I’ve just made a pact with three other members of my critique group to set writing goals every week. We’re all either starting novels or are partway through first drafts. I’m just starting a new novel. It’s actually going to be the first of a trilogy. I never thought I’d write a trilogy but I have so much story this time I can’t do it any other way. I’ve made a lot of notes for all three books and have outlined all the major plot points, but now I need to go back and flesh out the in between scenes for the first novel. I started writing the first chapter because the dialogue was so strong in my mind that I had to get it down. Next week I want to go over my notes and make sure I’ve stacked my scenes the best way and that there is a strong progression in the story with an escalation of tension. I also feel like I’m missing some scenes in the beginning so I need to pay attention to my instinct and think about that.
It’s good to take time to just think about your story. Usually writer’s block happens because you haven’t thought about your story enough. Or at least that’s the case if you’re an outliner. If you’re a pantser, then you’re writing by the seat of your pants and planning isn’t necessarily part of your process. I need to know where I’m going before I write a scene. Next week my goal will include more thinking time and less writing time.
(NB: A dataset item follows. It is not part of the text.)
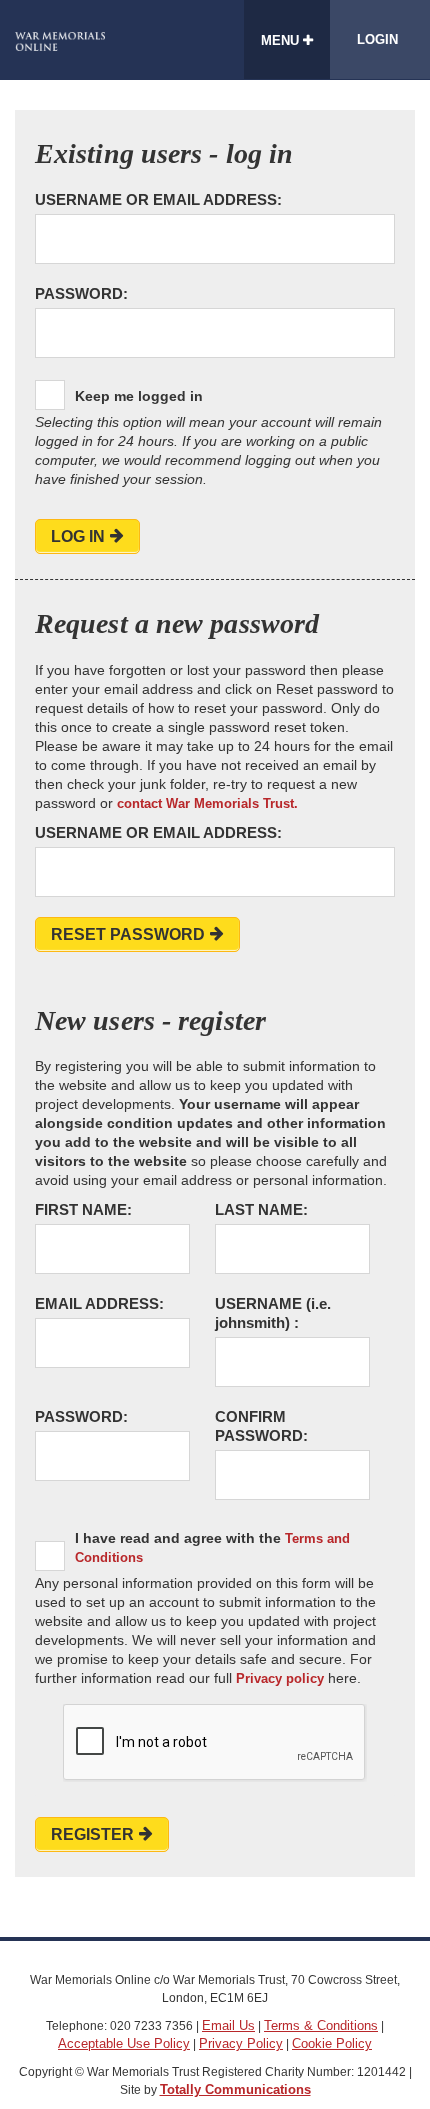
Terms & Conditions (321, 2025)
Once I’ve worked everything out in my head and I’m ready to continue with the first draft, I like to set a minimum goal of writing one page a day. It’s amazing how quickly those pages add up. And it’s not hard to find enough time at the end of the day to write one page. I try to set realistic goals so I don’t get discouraged. Then, when I exceed the goal, it feels like a bonus.
Try setting realistic goals for the book you’re working on or for your next one. Don’t set a goal of finishing the first draft—that’s too big. Set smaller goals—I will finish the chapter I’m working one, I will finish the scene I’m writing, I will figure out the first act plot twist. It also helps to set goals with a writing buddy. They will keep you honest. Plus when you tell someone you are going to do something then knowing you’ll have to tell them if you did it or not will inspire you to make your goal. Accountability is a wonderful motivator. And meeting a lot of smaller goals will make it easier and quicker to reach the long term goal of finishing your book.